Given passage:
+++++
- Poster
- Directed by: Hari Shankar Harish Narayan
- Written by: Hari Shankar Harish Narayan
- Produced by: V. Loganathan V. Janarthanan Srinivas Loganathan
- Starring: Gokulnath Bobby Simha Meghna Bala Saravanan
- Cinematography: Sathish. G
- Edited by: Hari Shankar
- Music by: Songs: K. Venkat Prabhu Shankar Score: Sam C. S. (unc.)
- Production companies: KTVR Creative Frames Shankar Bros
- Release date: 28 November 2014;
- Country: India
- Language: Tamil

= Aaaah (film) =

2014 Indian film by Hari & Harish

Aaaah is a 2014 Indian Tamil-language anthology horror film written and directed by Hari & Harish. The film stars Gokulnath, Bobby Simha, Meghna and Bala Saravanan. It features five different horror stories shot in five different places; Japan, Dubai, the midsea of the Bay of Bengal, a highway in Andhra Pradesh and a remote ATM booth in Tamil Nadu. It was released on 28 November 2014 to mixed to positive reviews.
+++++
Excerpted data:
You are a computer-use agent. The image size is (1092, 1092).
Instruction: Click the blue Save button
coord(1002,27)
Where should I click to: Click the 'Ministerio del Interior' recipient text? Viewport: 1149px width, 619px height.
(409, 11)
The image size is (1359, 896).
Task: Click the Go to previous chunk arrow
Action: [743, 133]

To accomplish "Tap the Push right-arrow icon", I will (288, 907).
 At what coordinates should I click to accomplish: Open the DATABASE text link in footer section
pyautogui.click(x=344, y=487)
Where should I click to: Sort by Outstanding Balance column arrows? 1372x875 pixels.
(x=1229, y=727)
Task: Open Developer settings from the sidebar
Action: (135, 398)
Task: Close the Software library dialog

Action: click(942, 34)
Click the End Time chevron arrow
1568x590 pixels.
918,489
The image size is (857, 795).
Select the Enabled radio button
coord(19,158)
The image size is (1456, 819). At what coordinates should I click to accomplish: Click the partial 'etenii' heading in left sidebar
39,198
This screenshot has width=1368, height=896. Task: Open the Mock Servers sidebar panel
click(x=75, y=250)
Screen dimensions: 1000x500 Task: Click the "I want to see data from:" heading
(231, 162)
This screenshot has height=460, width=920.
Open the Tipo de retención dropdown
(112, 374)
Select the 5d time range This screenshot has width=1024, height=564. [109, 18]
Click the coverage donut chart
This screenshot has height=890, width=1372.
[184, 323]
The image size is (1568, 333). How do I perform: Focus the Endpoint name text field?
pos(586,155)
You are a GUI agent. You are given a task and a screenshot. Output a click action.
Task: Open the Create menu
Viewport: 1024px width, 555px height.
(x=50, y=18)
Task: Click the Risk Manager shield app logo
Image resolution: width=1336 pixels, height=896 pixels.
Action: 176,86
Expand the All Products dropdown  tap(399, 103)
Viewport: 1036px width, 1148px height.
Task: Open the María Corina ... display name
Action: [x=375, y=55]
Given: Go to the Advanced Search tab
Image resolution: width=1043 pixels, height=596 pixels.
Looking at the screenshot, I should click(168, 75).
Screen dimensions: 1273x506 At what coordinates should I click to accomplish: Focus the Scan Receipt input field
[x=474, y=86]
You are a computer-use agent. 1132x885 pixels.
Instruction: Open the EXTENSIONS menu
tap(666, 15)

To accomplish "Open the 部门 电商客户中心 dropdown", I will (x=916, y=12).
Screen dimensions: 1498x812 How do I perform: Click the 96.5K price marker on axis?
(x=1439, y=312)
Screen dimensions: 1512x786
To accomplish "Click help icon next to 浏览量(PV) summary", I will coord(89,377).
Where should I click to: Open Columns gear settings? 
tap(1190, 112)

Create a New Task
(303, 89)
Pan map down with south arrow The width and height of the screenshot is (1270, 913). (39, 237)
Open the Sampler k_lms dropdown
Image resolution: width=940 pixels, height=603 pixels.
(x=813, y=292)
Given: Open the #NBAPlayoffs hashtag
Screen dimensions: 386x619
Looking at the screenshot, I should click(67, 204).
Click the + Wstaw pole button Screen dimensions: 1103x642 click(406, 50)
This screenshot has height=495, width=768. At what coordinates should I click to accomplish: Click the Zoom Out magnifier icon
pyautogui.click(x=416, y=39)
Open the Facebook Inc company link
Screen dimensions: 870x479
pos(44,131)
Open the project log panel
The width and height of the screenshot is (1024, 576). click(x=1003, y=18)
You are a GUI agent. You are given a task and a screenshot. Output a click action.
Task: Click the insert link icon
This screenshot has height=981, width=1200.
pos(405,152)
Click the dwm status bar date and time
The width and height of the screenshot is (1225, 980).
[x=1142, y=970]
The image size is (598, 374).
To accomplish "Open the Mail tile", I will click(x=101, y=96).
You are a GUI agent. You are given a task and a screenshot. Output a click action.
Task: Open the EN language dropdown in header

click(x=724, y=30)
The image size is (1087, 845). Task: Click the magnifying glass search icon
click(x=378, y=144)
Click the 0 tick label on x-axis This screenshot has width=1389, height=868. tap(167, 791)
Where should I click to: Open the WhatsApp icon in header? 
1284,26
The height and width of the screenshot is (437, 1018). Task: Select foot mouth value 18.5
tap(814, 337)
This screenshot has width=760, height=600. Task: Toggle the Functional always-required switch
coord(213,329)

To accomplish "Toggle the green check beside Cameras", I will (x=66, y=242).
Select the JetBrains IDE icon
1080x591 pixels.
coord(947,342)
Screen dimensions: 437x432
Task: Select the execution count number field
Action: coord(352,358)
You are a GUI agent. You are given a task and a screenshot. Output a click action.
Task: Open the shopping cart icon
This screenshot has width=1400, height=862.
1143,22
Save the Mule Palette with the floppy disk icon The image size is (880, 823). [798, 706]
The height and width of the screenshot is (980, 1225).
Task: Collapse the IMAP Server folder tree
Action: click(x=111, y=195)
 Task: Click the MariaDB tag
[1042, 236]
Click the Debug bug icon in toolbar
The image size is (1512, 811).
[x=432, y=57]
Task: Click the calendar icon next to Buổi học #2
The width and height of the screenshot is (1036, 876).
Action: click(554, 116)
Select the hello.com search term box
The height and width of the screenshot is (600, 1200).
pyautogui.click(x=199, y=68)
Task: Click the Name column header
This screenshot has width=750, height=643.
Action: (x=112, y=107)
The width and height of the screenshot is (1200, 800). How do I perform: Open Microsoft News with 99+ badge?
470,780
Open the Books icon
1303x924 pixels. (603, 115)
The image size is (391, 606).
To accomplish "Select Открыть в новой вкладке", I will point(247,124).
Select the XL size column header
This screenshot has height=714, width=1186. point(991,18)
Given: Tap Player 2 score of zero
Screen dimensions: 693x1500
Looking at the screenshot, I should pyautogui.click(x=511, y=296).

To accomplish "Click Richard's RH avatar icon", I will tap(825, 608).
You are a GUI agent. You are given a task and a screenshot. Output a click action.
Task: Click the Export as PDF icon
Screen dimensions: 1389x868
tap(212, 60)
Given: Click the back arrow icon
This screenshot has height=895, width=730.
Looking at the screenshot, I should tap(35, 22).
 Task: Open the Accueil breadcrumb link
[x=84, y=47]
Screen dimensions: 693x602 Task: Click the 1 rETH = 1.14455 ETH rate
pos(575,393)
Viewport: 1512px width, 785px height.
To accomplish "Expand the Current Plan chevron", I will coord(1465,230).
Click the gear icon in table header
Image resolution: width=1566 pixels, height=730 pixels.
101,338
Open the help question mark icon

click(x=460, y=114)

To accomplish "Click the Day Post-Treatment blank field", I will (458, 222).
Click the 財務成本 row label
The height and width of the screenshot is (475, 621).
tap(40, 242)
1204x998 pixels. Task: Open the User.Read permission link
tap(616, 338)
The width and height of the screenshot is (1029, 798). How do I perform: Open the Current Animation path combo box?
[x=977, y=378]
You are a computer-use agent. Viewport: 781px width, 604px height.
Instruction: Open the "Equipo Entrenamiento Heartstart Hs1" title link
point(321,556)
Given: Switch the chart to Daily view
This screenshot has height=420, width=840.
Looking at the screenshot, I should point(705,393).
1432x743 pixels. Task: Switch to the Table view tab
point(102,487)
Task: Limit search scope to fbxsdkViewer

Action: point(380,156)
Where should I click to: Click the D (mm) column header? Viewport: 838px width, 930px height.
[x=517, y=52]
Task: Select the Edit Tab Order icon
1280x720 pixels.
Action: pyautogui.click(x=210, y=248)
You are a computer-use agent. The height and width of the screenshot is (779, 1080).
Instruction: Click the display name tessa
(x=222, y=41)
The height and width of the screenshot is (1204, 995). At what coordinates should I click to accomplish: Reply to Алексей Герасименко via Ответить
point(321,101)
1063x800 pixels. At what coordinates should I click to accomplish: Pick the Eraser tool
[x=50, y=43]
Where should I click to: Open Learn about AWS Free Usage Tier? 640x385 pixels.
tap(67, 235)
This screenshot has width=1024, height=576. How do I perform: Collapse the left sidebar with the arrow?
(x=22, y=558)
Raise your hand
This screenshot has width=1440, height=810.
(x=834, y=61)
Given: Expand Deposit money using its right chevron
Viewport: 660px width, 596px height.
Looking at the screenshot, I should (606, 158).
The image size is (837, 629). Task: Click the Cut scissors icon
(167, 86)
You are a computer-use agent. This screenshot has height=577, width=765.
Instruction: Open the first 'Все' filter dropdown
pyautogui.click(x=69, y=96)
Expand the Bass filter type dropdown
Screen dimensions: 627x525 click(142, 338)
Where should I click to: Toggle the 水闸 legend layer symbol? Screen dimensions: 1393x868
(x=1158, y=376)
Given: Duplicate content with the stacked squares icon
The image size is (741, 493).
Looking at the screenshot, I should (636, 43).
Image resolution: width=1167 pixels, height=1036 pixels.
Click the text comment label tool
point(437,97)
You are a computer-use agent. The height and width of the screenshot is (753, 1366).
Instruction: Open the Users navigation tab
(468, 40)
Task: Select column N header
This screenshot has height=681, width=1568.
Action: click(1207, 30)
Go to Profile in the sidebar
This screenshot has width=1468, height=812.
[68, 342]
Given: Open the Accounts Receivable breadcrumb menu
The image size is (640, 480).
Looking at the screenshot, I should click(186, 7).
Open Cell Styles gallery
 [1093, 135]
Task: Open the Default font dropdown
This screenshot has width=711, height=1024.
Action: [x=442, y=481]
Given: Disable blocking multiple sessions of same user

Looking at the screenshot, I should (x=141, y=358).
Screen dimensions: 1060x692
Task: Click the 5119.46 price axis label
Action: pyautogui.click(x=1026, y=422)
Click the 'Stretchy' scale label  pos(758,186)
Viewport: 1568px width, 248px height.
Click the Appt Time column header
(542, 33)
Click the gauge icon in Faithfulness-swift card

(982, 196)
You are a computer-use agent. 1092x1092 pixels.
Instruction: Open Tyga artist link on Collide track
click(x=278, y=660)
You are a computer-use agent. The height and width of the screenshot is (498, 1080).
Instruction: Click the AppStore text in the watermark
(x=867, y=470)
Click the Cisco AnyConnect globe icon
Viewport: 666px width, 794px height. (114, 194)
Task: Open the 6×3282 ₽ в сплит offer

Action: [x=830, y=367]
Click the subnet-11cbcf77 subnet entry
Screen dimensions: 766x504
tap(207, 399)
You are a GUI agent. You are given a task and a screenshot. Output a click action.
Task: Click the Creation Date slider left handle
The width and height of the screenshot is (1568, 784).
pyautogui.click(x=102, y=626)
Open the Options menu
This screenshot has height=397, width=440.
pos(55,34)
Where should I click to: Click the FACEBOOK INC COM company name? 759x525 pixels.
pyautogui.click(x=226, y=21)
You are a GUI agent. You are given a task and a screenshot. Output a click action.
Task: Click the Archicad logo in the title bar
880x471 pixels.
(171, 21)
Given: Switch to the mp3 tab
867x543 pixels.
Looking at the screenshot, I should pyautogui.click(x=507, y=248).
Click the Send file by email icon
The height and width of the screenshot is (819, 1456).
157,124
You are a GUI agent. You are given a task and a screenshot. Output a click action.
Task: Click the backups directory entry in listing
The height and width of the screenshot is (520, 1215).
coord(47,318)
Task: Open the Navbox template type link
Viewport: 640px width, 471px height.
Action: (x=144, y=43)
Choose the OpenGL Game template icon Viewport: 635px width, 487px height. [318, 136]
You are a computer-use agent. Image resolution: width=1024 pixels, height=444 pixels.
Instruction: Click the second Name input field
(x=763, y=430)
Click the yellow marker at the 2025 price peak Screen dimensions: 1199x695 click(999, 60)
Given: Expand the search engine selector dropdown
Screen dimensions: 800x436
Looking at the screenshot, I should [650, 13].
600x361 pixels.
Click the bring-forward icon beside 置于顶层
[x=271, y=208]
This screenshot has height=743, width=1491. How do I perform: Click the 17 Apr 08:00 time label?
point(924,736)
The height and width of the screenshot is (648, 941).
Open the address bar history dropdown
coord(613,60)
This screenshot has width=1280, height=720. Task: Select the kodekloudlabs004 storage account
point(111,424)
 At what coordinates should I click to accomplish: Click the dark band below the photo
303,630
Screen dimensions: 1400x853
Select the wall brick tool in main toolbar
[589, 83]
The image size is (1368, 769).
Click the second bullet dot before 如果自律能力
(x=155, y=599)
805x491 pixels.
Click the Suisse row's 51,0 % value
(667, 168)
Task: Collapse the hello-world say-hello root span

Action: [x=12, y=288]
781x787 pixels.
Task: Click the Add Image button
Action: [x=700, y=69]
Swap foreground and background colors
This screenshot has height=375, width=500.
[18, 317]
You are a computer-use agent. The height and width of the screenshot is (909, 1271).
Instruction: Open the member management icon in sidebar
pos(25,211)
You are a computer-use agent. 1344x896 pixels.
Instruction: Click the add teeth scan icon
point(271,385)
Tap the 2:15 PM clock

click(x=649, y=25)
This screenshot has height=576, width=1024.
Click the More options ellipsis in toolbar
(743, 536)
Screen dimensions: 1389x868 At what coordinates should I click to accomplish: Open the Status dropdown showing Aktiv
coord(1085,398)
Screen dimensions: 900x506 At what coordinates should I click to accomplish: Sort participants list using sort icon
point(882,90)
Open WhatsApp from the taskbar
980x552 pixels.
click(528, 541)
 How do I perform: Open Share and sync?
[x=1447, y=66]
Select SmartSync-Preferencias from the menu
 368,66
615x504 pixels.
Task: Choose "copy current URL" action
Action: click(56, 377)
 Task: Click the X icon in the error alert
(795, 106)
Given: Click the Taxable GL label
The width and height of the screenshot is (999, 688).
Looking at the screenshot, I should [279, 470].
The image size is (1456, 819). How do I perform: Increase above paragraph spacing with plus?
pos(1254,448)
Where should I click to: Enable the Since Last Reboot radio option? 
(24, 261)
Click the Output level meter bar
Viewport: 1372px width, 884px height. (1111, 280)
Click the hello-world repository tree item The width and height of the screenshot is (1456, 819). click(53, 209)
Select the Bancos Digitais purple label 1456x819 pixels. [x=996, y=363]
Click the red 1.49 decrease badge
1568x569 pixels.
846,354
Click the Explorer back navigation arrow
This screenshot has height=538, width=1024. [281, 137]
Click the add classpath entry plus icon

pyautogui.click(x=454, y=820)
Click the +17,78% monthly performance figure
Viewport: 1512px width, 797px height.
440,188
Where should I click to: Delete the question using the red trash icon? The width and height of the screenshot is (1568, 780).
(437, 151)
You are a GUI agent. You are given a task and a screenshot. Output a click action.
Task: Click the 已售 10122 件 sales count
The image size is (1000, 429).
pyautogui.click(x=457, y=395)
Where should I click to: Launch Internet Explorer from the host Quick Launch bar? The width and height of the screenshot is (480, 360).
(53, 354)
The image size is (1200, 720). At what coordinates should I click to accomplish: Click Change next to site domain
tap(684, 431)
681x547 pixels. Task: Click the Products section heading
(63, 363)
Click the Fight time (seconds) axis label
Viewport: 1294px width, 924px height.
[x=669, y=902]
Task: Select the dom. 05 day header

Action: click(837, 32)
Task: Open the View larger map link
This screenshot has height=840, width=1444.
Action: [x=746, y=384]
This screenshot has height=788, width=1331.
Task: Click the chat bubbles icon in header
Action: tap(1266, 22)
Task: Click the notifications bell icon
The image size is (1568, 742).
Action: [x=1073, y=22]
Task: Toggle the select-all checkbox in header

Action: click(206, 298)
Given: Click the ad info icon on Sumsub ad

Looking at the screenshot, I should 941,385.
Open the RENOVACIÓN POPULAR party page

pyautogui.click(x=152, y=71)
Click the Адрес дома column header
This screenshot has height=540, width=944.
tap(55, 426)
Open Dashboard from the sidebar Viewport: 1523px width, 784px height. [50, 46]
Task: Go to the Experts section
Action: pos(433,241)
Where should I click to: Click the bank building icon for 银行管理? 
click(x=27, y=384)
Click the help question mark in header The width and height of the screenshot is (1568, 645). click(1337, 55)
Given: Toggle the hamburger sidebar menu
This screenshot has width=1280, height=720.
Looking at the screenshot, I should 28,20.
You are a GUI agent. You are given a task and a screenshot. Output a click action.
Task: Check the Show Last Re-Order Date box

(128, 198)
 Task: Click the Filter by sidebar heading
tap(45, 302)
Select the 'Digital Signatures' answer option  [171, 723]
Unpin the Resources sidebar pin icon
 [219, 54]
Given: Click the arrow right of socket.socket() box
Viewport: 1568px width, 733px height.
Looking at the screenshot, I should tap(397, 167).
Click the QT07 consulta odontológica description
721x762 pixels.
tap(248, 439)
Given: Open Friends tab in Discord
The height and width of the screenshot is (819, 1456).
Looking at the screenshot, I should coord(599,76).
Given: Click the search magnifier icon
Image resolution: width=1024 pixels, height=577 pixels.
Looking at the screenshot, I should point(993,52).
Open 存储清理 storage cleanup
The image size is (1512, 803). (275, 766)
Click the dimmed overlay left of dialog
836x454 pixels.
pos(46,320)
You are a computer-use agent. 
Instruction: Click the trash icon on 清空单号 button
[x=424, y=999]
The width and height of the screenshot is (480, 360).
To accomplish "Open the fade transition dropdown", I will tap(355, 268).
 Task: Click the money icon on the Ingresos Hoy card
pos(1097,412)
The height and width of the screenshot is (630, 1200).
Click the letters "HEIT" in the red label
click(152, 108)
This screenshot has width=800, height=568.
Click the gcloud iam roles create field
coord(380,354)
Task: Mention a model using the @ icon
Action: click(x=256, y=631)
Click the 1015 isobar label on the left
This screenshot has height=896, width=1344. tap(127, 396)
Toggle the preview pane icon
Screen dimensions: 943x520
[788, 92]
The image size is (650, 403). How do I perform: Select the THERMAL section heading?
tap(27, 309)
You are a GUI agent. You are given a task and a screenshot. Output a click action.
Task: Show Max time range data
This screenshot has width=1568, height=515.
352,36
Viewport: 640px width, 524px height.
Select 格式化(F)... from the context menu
+++++
Continue the article on the film Aaaah, starting right after its last sentence.

Output of the task:
== Plot ==
Three friends - Thamizh, Cherry and Singaram - are meeting at their reunion. They are being drawn into a bet to prove the presence of ghosts by a rich schoolmate Prosper. This leads them to a journey to five different places around the world suspected to be haunted. Namely, events which had unfolded in Japan, Dubai, the mid-sea of the Bay of Bengal, a highway in Andhra Pradesh, and a remote ATM booth in Tamil Nadu. They fail to capture ghosts in cameras in all the cases. They are now worried that they would lose the 60 crore prize amount and Prosper would win. Meanwhile, they learn about a video footage in which a ghost is sighted killing the ATM watchmen. The video footage is in a pen drive owned by Bosskey, the owner of the security company in which the ATM security guard was employed. When he learns of the huge reward money for a video footage proving existence of ghosts, he demands 50 lakhs for the pen drive. Cherry approaches Prosper to get 50 lakhs. Instead, Prosper tries to take advantage of the situation and behaves indecently with her. Cherry becomes annoyed and returns home and narrates the incident to Thamizh and Singaram. That night, Cherry gets a call from her lover Salim, and with shock and fear, she utters one word: "accident". The three friends visit the place and find Salim dying. Before dying, he narrates the incident and records it in his camera. Salim and his friends, while traveling in a car, watch a movie from a CD which they had picked up from a vendor who states that it is an unreleased movie. As they watch the movie, the same incidents start happening to them as shown in the movie. Soon after, all of them are killed, and Salim was able to bury the CD. The CD was found, but before they could get hold of it, all three friends are killed by the ghost. Prosper, after winning the bet, reclaims and rejoices his prize, a Yamaha RX 100. After hearing the doorbell ring, Prosper opens it, only to be killed by a ghost.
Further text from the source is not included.